"Who Shall Lead?" in shaping health policy is the topic and title of
the April-June 2003 issue of the Journal of Health Politics,
Policy and
Law (Vol. 28 Nos. 2-3). Mark A. Peterson introduces the
nearly
400 page issue by reviewing the startling increase in the complexity of
health care politics in the last third of the 20th Century:
Implicit in "who shall live?" however, is "who shall decide?" and,
one step further along, "who shall lead?" With insurance coverage
declining, the health care sector absorbing an increasing share of the
economy, and the need to make policy decision--both public and
private--about the organization, financing, and delivery of health
care, as well as about how to influence the contours of the
environmental, social, and behavioral attributes that affect health, it
is equally important to explore who will take charge and under what
conditions. (p.181)
. . . In Paul Starr's (1982. The Social Transformation of
American Medicine.
New York: Basic Books.) classic account, building on Eliot Freidson's
(1970.
Profession of Medicine: A Study of the Sociology of Applied Knowledge.
New York: Dodd, Mead.) earlier work and what Robert Alford (1975. Health
Care Politics: Ideological and Interest Group Barriers in Reform.
Chicago:
University of Chicago Press. ) previously characterized as physicians'
"professional
monopoly," the authority that organized medicine had established tied
to
scientific legitimacy "spills over its clinical boundaries into areas
of
moral and political action." James Morone (1990. The Democratic
Wish:
Popular Participation and the Limits of American Democracy. New
Have,
CT: Yale University Press. p. 254) sums up nicely the simple health
care
leadership paradigm of much of modern U.S. history: "A single pattern
dominated
American health care politics for most of the twentieth century: public
power
was ceded to the medical profession. Health care providers acted as
trustees
of health care policy. Legislation that they opposed was defeated;
programs
that were legislated were placed in their hands." The American Medical
Association
(AMA), which carried physician interests forward on the national stage,
was
unique among interest groups in laying claim to every institutional and
financial
resource that grants such organizations their political sway (Peterson,
Mark
A. 2001. From Trust to Political Power: Interest Groups, Public Choice,
and
Health Care. Journal of Health Politics, Policy and Law
26(5):1145-1163).
The fragmented institutional arrangements or American government and
other
attributes of national and state politics afforded the opportunity to
translate
the well-organized professional monopoly into a policy monopoly
(Peterson,
Mark A. 1993. Political Influence in the 1990s: From Iron Triangles to
Policy
Networks. Journal of Health Politics, Policy and Law
18(2):395-438.;
Marmor Theodore R. The Politics of Medicare. 2d ed. 2000. New
York:
Aldine de Gruyter.). Who shall lead? The docs. At that time. (p. 182)

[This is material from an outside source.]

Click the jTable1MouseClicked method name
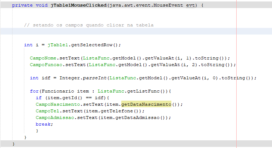This screenshot has width=272, height=148. pyautogui.click(x=79, y=6)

As the twenty-first century began, leadership of health care policy
making and politics was no longer the singular purview of organized
medicine, or even a contentious arena of medicine, insurance, business,
labor, and some institutional reflection of consumers or the public.
Within each of these sphere of interest, internal conflict and
contradictions fragmented even further the representation and
projection of interests associated with physicians, insurers,
employers, unions, and advocates for reform . . . Government at all
levels was at once called upon to lead--on insurance coverage, cost
control, quality assurance, and patient protections-- and told to leave
these matters to the market. Fragmented governing institutions layered
in a complex arena of federalism confronted a densely populated realm
of interests in which
sectoral differences were pronounced and intrasectoral contention often
even
more manifest. This is the new and current status quo; In this context
we
once again ask the question, who shall lead? The answer is now not as
simple
. . . (pp.185-6)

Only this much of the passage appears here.